Go through the entries below and print each one exactly.

(Pixel coordinate grounding data)
<<<<

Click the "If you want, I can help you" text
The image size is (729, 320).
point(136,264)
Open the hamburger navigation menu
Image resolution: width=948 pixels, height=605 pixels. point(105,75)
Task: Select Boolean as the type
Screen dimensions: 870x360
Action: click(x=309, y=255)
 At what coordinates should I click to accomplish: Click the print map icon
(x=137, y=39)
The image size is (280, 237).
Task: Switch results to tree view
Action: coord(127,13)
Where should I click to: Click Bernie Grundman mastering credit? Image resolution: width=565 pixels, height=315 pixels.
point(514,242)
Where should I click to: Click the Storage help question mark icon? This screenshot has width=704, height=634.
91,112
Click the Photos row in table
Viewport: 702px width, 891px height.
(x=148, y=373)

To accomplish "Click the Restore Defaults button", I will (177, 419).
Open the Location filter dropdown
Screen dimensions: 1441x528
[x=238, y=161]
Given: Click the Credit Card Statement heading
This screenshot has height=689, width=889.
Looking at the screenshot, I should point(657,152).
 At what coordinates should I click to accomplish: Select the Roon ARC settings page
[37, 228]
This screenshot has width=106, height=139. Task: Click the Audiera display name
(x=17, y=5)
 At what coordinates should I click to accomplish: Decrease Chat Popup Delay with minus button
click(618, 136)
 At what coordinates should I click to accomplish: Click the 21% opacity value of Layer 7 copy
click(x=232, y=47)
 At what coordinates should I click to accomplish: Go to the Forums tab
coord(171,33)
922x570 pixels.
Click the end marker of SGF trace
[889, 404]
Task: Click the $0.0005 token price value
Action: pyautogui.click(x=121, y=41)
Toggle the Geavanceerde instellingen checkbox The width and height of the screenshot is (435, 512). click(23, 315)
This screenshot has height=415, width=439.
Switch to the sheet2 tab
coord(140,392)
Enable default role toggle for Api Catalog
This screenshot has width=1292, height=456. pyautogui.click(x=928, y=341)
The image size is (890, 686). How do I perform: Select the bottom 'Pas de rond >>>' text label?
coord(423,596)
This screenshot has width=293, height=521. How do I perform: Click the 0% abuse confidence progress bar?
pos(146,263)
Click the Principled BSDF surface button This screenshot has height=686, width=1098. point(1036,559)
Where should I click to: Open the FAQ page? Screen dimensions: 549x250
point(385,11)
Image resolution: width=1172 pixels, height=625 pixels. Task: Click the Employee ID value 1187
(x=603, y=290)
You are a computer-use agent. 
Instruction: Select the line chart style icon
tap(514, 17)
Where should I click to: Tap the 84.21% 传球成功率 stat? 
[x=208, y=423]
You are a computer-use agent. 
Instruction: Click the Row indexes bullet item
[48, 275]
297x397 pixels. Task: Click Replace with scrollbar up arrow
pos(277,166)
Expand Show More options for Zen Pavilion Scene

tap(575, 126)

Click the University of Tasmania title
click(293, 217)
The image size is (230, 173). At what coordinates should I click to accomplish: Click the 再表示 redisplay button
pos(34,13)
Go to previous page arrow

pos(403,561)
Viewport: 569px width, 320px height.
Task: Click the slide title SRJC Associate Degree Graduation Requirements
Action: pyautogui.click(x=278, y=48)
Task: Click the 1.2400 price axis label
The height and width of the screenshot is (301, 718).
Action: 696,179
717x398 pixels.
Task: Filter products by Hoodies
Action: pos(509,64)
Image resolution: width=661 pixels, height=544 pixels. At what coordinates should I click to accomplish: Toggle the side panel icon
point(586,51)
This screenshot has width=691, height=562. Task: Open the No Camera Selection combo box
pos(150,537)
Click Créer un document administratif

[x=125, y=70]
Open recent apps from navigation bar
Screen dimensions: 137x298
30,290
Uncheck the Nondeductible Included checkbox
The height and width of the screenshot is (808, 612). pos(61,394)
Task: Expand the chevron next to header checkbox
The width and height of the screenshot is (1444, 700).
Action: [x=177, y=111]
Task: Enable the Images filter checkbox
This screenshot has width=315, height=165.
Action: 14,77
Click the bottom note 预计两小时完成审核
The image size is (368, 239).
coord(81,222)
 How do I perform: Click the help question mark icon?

>>>>

:: Response to the task ::
Click the "If you want, I can help you" text
The image size is (729, 320).
point(136,264)
Open the hamburger navigation menu
Image resolution: width=948 pixels, height=605 pixels. point(105,75)
Task: Select Boolean as the type
Screen dimensions: 870x360
Action: click(x=309, y=255)
 At what coordinates should I click to accomplish: Click the print map icon
(x=137, y=39)
The image size is (280, 237).
Task: Switch results to tree view
Action: coord(127,13)
Where should I click to: Click Bernie Grundman mastering credit? Image resolution: width=565 pixels, height=315 pixels.
point(514,242)
Where should I click to: Click the Storage help question mark icon? This screenshot has width=704, height=634.
91,112
Click the Photos row in table
Viewport: 702px width, 891px height.
(x=148, y=373)

To accomplish "Click the Restore Defaults button", I will (177, 419).
Open the Location filter dropdown
Screen dimensions: 1441x528
[x=238, y=161]
Given: Click the Credit Card Statement heading
This screenshot has height=689, width=889.
Looking at the screenshot, I should point(657,152).
 At what coordinates should I click to accomplish: Select the Roon ARC settings page
[37, 228]
This screenshot has width=106, height=139. Task: Click the Audiera display name
(x=17, y=5)
 At what coordinates should I click to accomplish: Decrease Chat Popup Delay with minus button
click(618, 136)
 At what coordinates should I click to accomplish: Click the 21% opacity value of Layer 7 copy
click(x=232, y=47)
 At what coordinates should I click to accomplish: Go to the Forums tab
coord(171,33)
922x570 pixels.
Click the end marker of SGF trace
[889, 404]
Task: Click the $0.0005 token price value
Action: pyautogui.click(x=121, y=41)
Toggle the Geavanceerde instellingen checkbox The width and height of the screenshot is (435, 512). click(23, 315)
This screenshot has height=415, width=439.
Switch to the sheet2 tab
coord(140,392)
Enable default role toggle for Api Catalog
This screenshot has width=1292, height=456. pyautogui.click(x=928, y=341)
The image size is (890, 686). How do I perform: Select the bottom 'Pas de rond >>>' text label?
coord(423,596)
This screenshot has width=293, height=521. How do I perform: Click the 0% abuse confidence progress bar?
pos(146,263)
Click the Principled BSDF surface button This screenshot has height=686, width=1098. point(1036,559)
Where should I click to: Open the FAQ page? Screen dimensions: 549x250
point(385,11)
Image resolution: width=1172 pixels, height=625 pixels. Task: Click the Employee ID value 1187
(x=603, y=290)
You are a computer-use agent. 
Instruction: Select the line chart style icon
tap(514, 17)
Where should I click to: Tap the 84.21% 传球成功率 stat? 
[x=208, y=423]
You are a computer-use agent. 
Instruction: Click the Row indexes bullet item
[48, 275]
297x397 pixels. Task: Click Replace with scrollbar up arrow
pos(277,166)
Expand Show More options for Zen Pavilion Scene

tap(575, 126)

Click the University of Tasmania title
click(293, 217)
The image size is (230, 173). At what coordinates should I click to accomplish: Click the 再表示 redisplay button
pos(34,13)
Go to previous page arrow

pos(403,561)
Viewport: 569px width, 320px height.
Task: Click the slide title SRJC Associate Degree Graduation Requirements
Action: pyautogui.click(x=278, y=48)
Task: Click the 1.2400 price axis label
The height and width of the screenshot is (301, 718).
Action: 696,179
717x398 pixels.
Task: Filter products by Hoodies
Action: pos(509,64)
Image resolution: width=661 pixels, height=544 pixels. At what coordinates should I click to accomplish: Toggle the side panel icon
point(586,51)
This screenshot has width=691, height=562. Task: Open the No Camera Selection combo box
pos(150,537)
Click Créer un document administratif

[x=125, y=70]
Open recent apps from navigation bar
Screen dimensions: 137x298
30,290
Uncheck the Nondeductible Included checkbox
The height and width of the screenshot is (808, 612). pos(61,394)
Task: Expand the chevron next to header checkbox
The width and height of the screenshot is (1444, 700).
Action: [x=177, y=111]
Task: Enable the Images filter checkbox
This screenshot has width=315, height=165.
Action: 14,77
Click the bottom note 预计两小时完成审核
The image size is (368, 239).
coord(81,222)
 How do I perform: Click the help question mark icon?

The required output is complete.